Most ordinal data which is encountered by researchers comes to us in the form of ordinal ranks. Whenever we ask people to rank objects or attributes or other people in order of preference or in order on some scale, we are generating ordinal data. This is very important to remember. NOMINAL Nominal numbers themselves are seldom encountered in educational research. An example of a nominal number for instance, would be the numbers on a football jersey. The numbers mean nothing in terms of actual quantifications. They do, however, serve to label. For this reason we call them nominal numbers. Nominal data are usually encountered by researchers when we categorize things. For instance, we may count the number of apples, pears, peaches, and oranges produced by a certain farmer. Whenever we count things and then place them into categories, we are developing nominal data from a research point of view. One of the most common forms of nominal data which we encounter in research are the results of questionnaire studies. When we count the number of people who respond to Item A, Item B, Item C, etc. MEASURES OF CENTRAL TENDENCY The behavior of an individual on a particular occasion may, or may not be typical of him.

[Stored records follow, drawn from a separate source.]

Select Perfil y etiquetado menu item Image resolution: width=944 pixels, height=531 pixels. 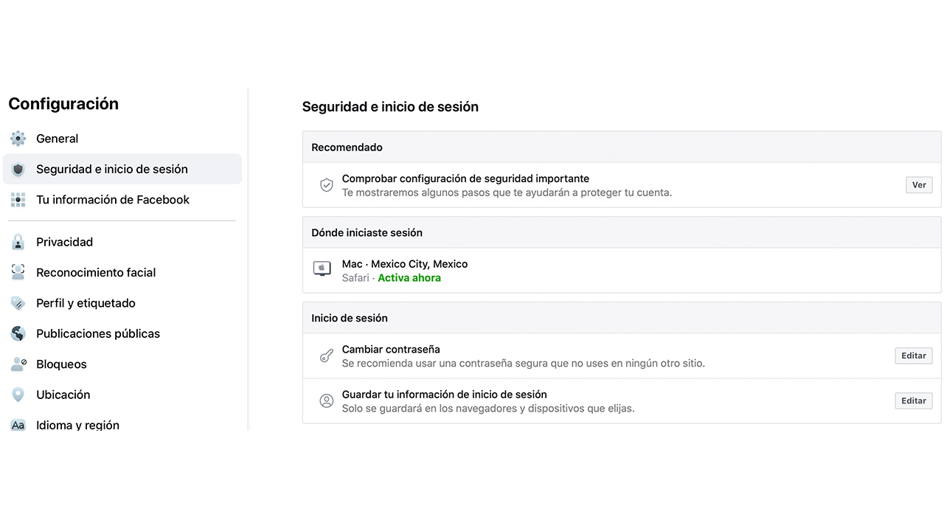[86, 303]
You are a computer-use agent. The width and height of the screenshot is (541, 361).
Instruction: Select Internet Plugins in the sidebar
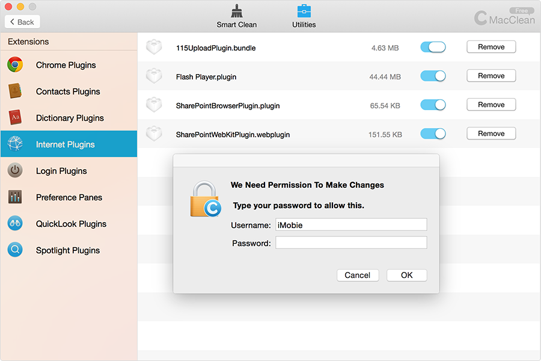coord(65,144)
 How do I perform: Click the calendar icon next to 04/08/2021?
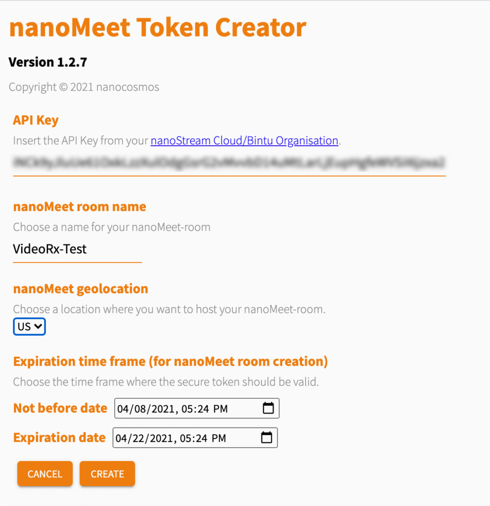(x=267, y=408)
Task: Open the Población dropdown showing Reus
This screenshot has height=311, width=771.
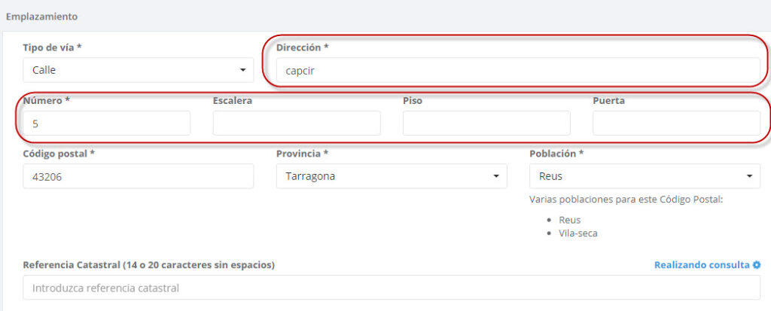Action: (x=645, y=176)
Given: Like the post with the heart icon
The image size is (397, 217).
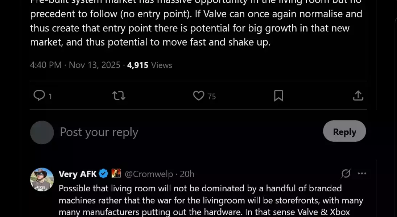Looking at the screenshot, I should 199,95.
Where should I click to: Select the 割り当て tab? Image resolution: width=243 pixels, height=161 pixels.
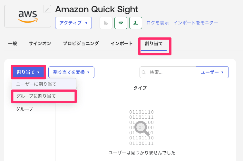point(154,43)
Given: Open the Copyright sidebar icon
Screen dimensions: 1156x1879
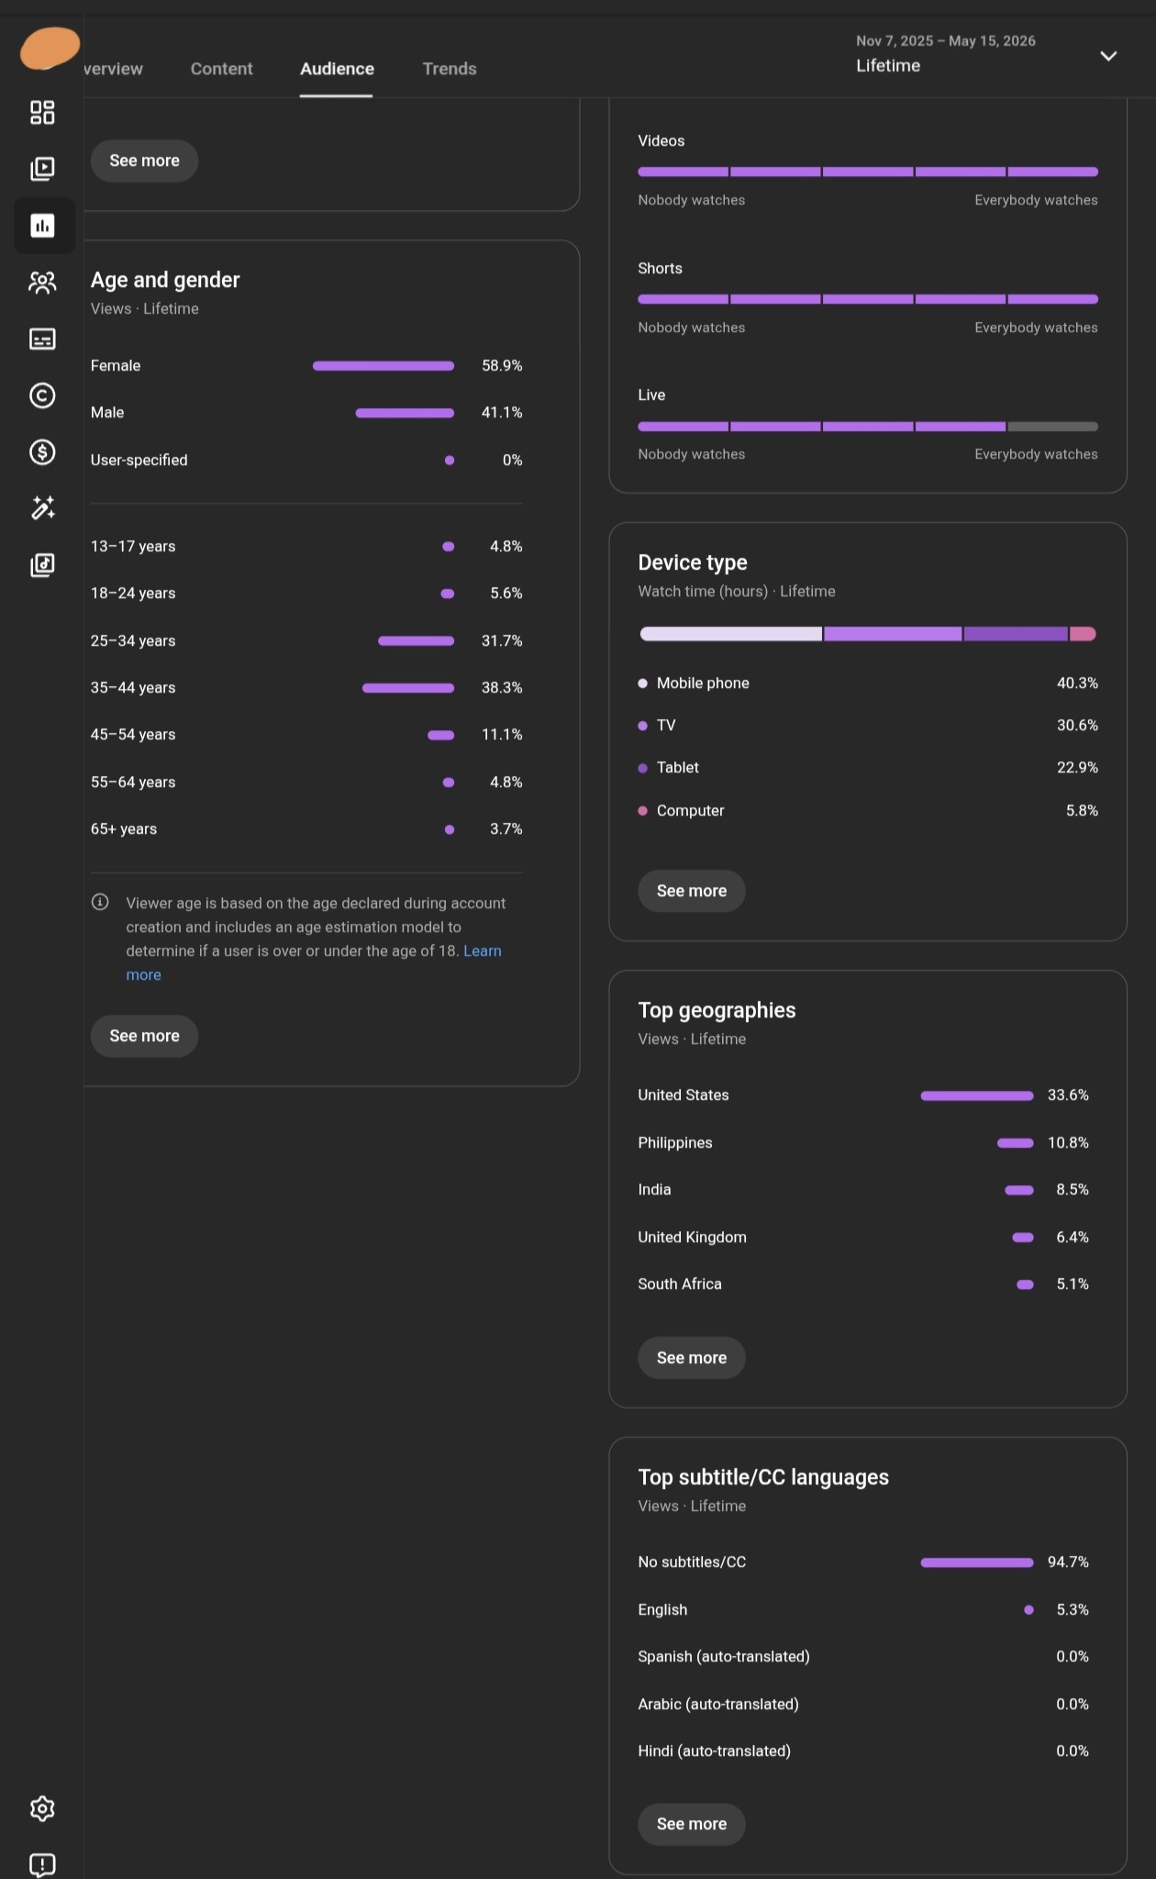Looking at the screenshot, I should point(42,395).
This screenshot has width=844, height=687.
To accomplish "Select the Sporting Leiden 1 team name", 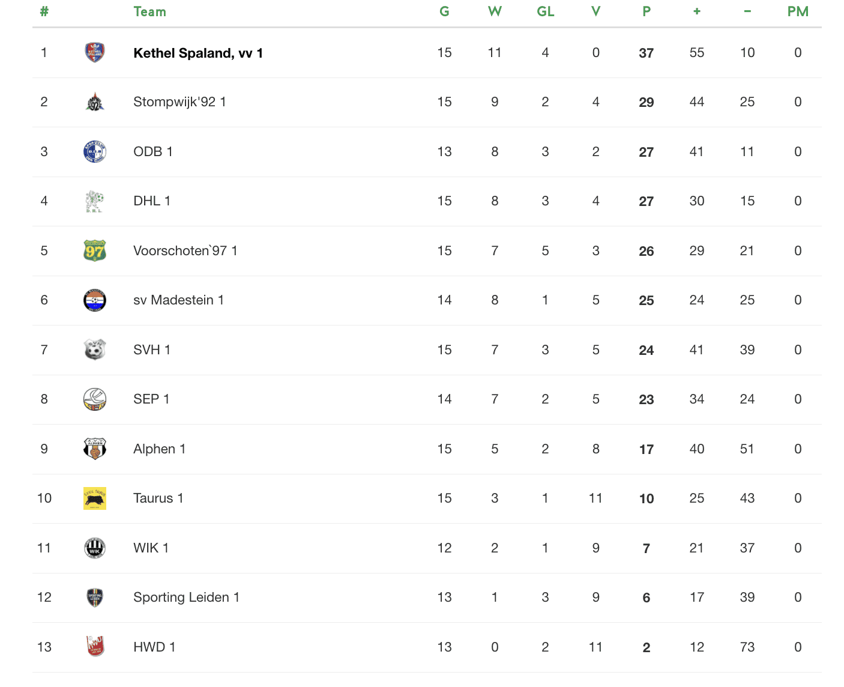I will [186, 598].
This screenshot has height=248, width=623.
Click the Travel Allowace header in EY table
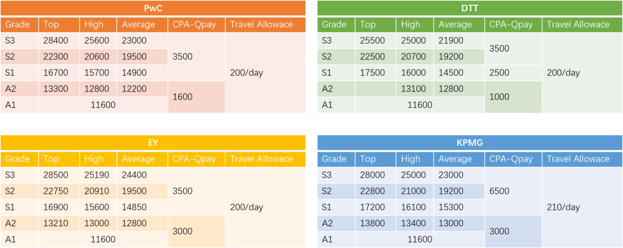(x=262, y=159)
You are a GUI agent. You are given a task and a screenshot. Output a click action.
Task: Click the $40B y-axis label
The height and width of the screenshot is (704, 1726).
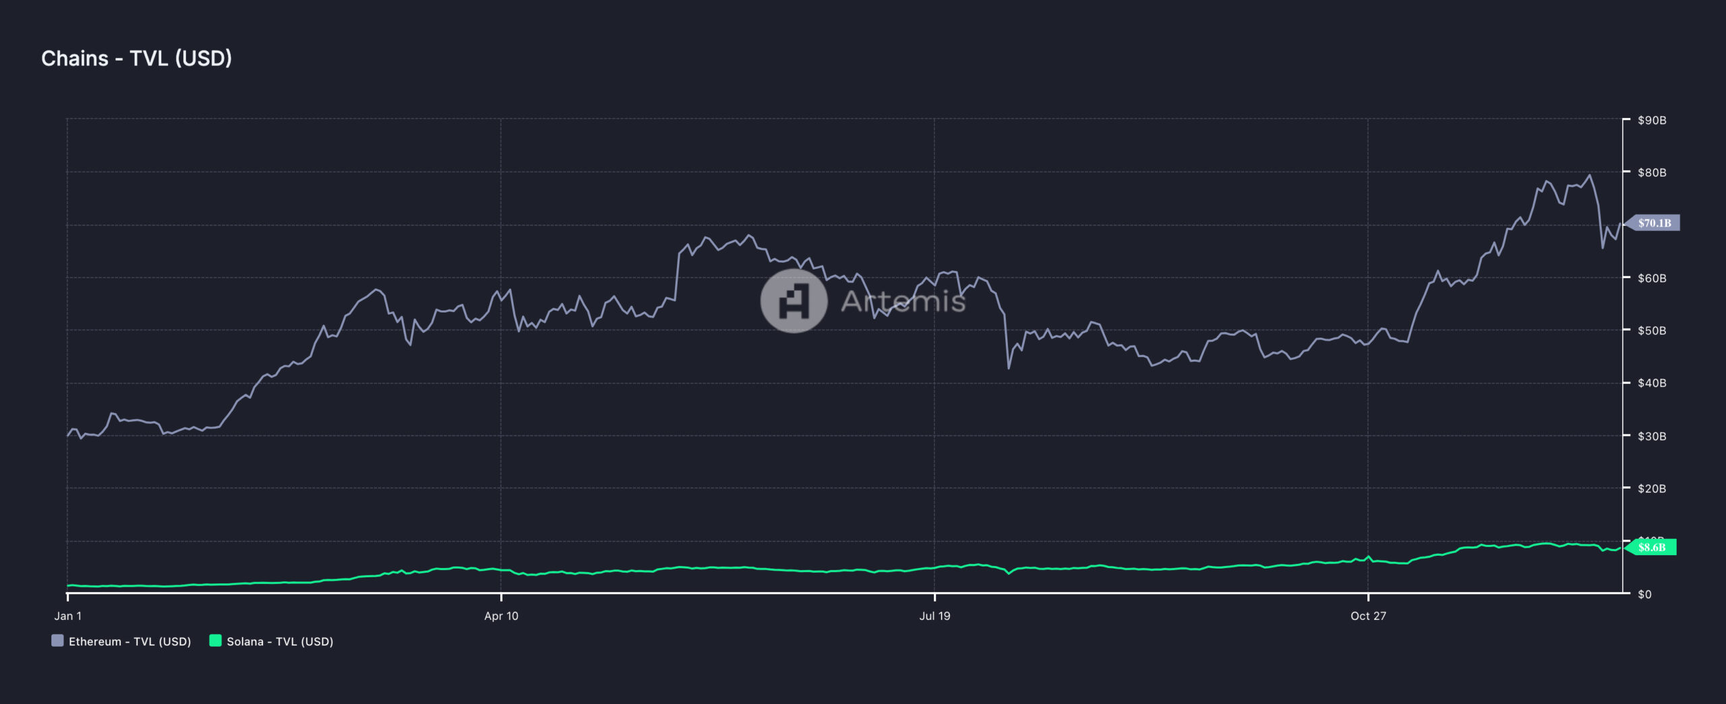[1652, 383]
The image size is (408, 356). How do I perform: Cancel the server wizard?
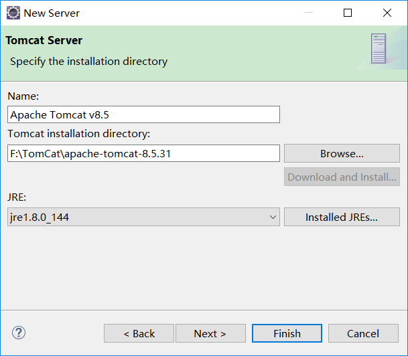pos(363,333)

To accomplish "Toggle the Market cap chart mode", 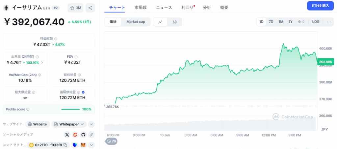I will (x=136, y=22).
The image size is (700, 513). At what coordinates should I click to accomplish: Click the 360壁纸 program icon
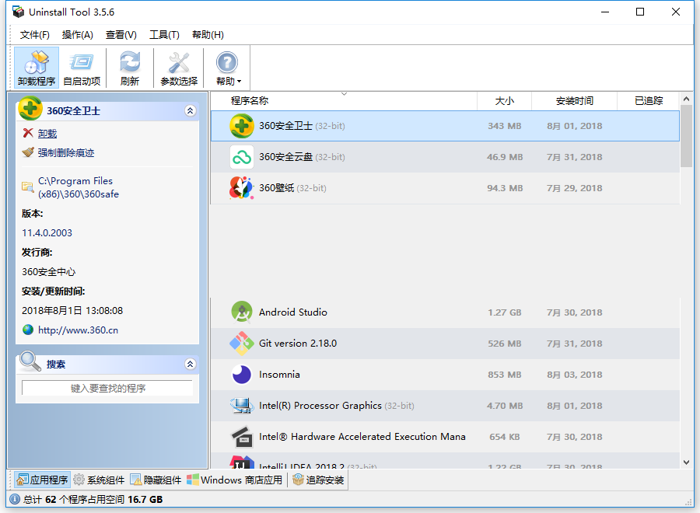pyautogui.click(x=241, y=187)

Therefore, it is often necessary to measure his behavior several times in order to get a good estimate of what he is likely to do. For example, suppose a man is being considered for an assignment as an astronaut. It is necessary to make certain he can react quickly to signals from the instruments in his space capsule. To test this, he is asked to press a button when a visual or an auditory signal is presented. His reaction time - the time required to press the button after the presentation of the stimulus - is then measured. THE MEAN To illustrate the problem of obtaining a measure of central tendency, consider an experiment in which a subject moved a control knob whenever he heard a signal. The time between the presentation of the signal and the movement of the knob was measured for twenty trials. The times are given in the Table. INDIVIDUAL REACTION TIMES
Although there is quite a range of measurements for this subject, the times seem to cluster around 160 milliseconds. Some times are several milliseconds away from this value, but half are within 10 milliseconds of 160. This clustering of measurements would be more apparent if the raw data were arranged in a frequency distribution. COMPUTING THE MEAN To express in mathematical terms the method of finding the mean, let the letter X stand for the score on each trial. Thus X1 could stand for the time of the first trial, X2 the time on the second trial, X5 the time on the fifth trial, and so on to Xn the nth or last score obtained. The arithmetic mean is designated by (read " bar X") and the formula for finding the mean is: This formula says that, regardless of how many observations are made, the mean is always equal to the sum of the values for all of the observations, divided by the number of observations. The formula presented above is inconveniently long to write, so it is usually given in a briefer form in which the instruction to add together all of the X's is indicated by the symbol for summation, . The formula then becomes:
One must always remember that X means "the sum of all the X's". Substituting values from the reaction-time example, this formula yields:
or 159 milliseconds What has been said about finding the mean reaction time of one subject can also be said about finding the mean reaction time of a group of individuals. In the latter case, the mean for each individual is represented by X value. Thus, the mean time for the first subject (S1) is represented by X1, the mean for S2 by X2, and the mean for the nth subject Xn. Suppose the mean reaction times of twelve subjects have been obtained by the method used in the earlier example. The means are shown in the Table: Mean Reaction Times for Twelve Subjects
Here, the we want is the mean score of the twelve individuals who, in turn, had mean scores as shown in the table. The same formula is used for finding the mean of the group of subjects as for finding the mean scores of each of the individuals:
N = 12 That is, the mean score of a group of individuals is obtained by dividing the sum of their scores by the number of individuals in the group. THE MEDIAN A second measure of central tendency is the median. The median is the value above which half of the measure lie. It is used when the distribution is badly skewed -- when the measures are piled up at one end of the distribution rather than being more or less symmetrically distributed about the mean. The difference between symmetrical and skewed distributions can be seen below. When a distribution is skewed, the median is a better indicator of the central point about which most of the scored cluster.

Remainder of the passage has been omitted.